-- BEGIN Provided passage --

Bearing in mind the age of the print, this offers a remarkably good picture. Some of the London scenes are very dark - they are shot mostly at night - and as you would expect the film has scratches galore, but otherwise the picture is remarkably clear for its vintage.

You can easily switch between the two orchestral soundtracks: one traditional and the other by the Alloy orchestra. The former offers classic melodrama piano stuff (again based on the original score), while the latter offers a welcome modern interpretation with electronic keyboard, bassy drums, jungle noises and other musical touches. The score is nicely timed to the visuals. Turn up the volume.

The other soundtrack option is the audio commentary by Lost World expert, Roy Pilot. Pilot offers some interesting insights into the making of the movie - he describes how the DVD recreates the practice of tinting the negative; how the film was recovered; we learn that Willis O'Brien's stop-motion animation technique involved filming thousands of minuscule movements one step at a time; how gel was used to create the illusion of sputum coming from the dinosaurs' mouths; and how a pump under the dinosaurs' armature created the illusion of it inhaling and exhaling. Your respect grows for these early pioneers.

The drawback with Pilot's narrative is that you cannot dip into his comments via a menu. It merely punctuates the action of the film, with breaks in his commentary of up to ten minutes.

-- END Provided passage --
-- BEGIN Stored records --

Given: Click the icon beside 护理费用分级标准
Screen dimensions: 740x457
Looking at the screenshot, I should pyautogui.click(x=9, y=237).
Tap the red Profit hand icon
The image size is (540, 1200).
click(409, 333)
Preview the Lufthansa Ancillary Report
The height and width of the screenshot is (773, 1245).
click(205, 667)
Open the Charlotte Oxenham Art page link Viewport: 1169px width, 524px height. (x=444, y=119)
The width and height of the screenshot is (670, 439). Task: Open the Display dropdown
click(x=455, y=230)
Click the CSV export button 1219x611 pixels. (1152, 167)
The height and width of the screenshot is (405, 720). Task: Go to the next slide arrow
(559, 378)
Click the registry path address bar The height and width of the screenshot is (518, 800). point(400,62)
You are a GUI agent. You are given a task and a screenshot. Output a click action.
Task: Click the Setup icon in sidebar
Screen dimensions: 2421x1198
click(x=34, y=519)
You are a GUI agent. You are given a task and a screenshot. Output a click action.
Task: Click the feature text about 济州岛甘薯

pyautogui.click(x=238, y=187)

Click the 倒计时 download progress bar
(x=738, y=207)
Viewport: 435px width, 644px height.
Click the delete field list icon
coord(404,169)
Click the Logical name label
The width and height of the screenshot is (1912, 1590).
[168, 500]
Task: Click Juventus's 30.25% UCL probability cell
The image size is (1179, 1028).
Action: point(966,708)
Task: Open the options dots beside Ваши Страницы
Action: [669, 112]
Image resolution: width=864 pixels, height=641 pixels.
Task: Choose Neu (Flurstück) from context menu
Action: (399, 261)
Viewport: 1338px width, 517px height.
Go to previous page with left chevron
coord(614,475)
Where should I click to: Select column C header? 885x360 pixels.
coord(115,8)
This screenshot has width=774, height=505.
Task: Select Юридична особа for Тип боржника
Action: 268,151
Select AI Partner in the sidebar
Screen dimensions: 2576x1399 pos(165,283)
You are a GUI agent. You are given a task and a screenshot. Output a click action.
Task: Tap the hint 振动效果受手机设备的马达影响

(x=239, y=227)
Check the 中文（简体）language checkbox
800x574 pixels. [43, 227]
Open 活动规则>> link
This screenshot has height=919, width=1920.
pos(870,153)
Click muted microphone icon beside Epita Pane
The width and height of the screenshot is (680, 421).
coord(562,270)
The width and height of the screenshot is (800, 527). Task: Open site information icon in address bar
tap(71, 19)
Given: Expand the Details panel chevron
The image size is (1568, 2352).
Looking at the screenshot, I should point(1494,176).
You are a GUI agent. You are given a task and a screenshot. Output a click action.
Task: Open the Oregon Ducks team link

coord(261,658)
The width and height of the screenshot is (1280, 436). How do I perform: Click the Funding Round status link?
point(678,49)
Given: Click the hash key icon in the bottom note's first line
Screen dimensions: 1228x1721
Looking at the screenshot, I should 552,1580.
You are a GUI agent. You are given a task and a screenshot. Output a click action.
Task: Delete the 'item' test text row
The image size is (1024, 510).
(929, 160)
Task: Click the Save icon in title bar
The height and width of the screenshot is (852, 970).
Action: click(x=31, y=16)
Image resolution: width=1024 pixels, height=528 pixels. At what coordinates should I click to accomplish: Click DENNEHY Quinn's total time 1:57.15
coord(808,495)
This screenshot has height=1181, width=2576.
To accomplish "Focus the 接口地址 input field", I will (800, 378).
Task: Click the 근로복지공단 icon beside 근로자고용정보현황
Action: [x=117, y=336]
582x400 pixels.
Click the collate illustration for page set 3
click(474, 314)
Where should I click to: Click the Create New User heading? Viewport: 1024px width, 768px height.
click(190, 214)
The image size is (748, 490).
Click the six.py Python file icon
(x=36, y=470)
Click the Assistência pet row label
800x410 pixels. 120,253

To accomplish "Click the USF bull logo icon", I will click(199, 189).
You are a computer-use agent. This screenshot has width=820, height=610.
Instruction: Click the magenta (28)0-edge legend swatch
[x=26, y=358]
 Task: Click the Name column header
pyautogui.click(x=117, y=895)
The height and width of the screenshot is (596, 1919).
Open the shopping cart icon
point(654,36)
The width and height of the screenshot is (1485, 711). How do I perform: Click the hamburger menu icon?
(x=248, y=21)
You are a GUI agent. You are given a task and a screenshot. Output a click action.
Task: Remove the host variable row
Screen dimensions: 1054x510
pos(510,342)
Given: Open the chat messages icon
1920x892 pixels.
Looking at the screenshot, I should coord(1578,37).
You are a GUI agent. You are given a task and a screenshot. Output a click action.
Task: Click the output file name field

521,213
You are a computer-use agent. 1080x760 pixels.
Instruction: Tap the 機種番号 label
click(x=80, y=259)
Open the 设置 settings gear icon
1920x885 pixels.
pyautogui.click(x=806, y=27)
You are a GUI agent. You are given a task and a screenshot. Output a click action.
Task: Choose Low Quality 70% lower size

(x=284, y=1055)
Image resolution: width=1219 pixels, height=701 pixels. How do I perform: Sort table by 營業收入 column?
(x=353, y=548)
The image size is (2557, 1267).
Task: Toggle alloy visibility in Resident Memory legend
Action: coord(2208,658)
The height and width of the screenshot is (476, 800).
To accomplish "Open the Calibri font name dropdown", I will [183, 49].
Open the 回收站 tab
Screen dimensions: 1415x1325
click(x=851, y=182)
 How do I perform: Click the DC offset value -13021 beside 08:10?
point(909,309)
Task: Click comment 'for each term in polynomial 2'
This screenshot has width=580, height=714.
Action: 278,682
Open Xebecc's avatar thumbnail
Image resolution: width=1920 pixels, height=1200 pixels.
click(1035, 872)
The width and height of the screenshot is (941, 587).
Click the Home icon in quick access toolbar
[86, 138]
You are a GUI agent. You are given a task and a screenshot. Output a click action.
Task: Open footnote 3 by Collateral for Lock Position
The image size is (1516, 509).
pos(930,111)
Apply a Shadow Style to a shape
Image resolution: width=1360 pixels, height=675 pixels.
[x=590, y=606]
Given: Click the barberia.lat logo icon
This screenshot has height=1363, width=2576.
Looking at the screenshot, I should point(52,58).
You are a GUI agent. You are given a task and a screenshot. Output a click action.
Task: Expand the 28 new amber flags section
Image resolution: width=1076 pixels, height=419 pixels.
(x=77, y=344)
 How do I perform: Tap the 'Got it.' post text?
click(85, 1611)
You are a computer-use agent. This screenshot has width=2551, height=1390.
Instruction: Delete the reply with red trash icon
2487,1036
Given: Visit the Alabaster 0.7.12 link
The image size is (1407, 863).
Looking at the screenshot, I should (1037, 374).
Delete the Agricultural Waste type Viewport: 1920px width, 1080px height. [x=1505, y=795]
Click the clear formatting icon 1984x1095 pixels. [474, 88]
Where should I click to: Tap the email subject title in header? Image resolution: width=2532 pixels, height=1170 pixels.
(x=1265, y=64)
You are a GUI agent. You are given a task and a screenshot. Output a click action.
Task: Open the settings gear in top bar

-- END Stored records --

# Instructions
1. Rewrite the Lost World DVD review from "You can easily" down to "up the volume.", changing "electronic keyboard" to "synthesizer".
2. Write the next part of the Lost World DVD review, picking up after its final sentence.

# Results for each task
1.
You can easily switch between the two orchestral soundtracks: one traditional and the other by the Alloy orchestra. The former offers classic melodrama piano stuff (again based on the original score), while the latter offers a welcome modern interpretation with synthesizer, bassy drums, jungle noises and other musical touches. The score is nicely timed to the visuals. Turn up the volume.

2.
One of the highlights of the disc is the 12 minutes of outtakes of dinosaur scenes. This includes a few seconds of the animators themselves setting up their creations. Most of the time the dinos are eating or moving across the landscape. The image they cut here of docile vegetation-munching dinos seems more convincing (and cute), although the sequences used in the film are bent on making them look like ferocious, flesh-eating monsters.

A short clip shows a familiar clip of the author Arthur Conan Doyle in his later years, and there is a biography of the author if you can bear reading text off the television. For the out-and-out buffs there is also an original souvenir program, although it is transferred at low quality.

Considering that for many the film is merely an interesting historic oddity, you couldn't ask for a lot more from a DVD.